Some anti-inflammatory mechanisms of irradiation with LED in the inhibition of prostaglandin E2 (PGE2) and cyclo-oxygenase (COX) are known [30] and can also explain the action of this kind of irradiation found in our study. Beyond anti-inflammatory effects, phototherapy with LED can increase the synthesis of collagen, having been used for some time in dermatology for rejuvenation treatment [31, 32].

For some authors, angiogenesis is one of the most important histological characteristics of granulation tissue for the process of skin cicatrization [33], since it is evident in several studies conducted with low-power laser therapy [34, 35]. Currently, there is evidence that coherence is not demanded for its establishment [16].

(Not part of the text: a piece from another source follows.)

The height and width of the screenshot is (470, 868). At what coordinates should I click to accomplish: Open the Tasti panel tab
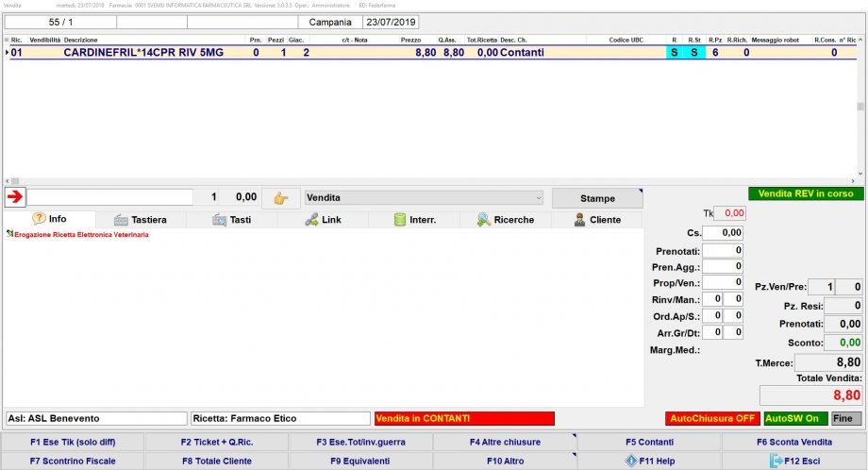pos(231,219)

There is evidence that coherent and the non-coherent lights produce similar effects in biologic tissues. In this study this fact could also be observed. After 72 h of the repair process, we observed that the treatment with non-coherent light from an LED source produced enhanced results, when compared with the treatment with coherent laser light. We suggest that this enhanced efficiency may be related to the broad spectrum of the non-coherent light source, instead of coherence or light-polarization issues. The availability of multiple wavelengths may simultaneously excite multiple chromophores and trigger multiple biochemical reactions at the same time, which may not happen with monochromatic laser radiation. It can be observed that most of the previously reported work performed with LED sources worried too much about coherence and forgot about the spectral features of the light source. In addition, it may also happen in many studies that the wavelength of the monochromatic laser radiation did not match the peak response of a target chromophore. In this sense, wavelength matching for optimum chromophore response would be warranted by the broader LED emission spectra. However, further studies are necessary to explain the physiologic mechanisms involved in these effects.

Conclusions

Irradiation with laser InGaAlP (6 J/cm2 at 660 nm) or LED (640 nm with 40 nm full-bandwidth at half maximum) promoted, in a similar way, a slight acceleration of the cutaneous wound healing process when compared with that in an untreated group. This effect was observed in both diabetic and non-diabetic rats, although it was more evident in the diabetic animal groups.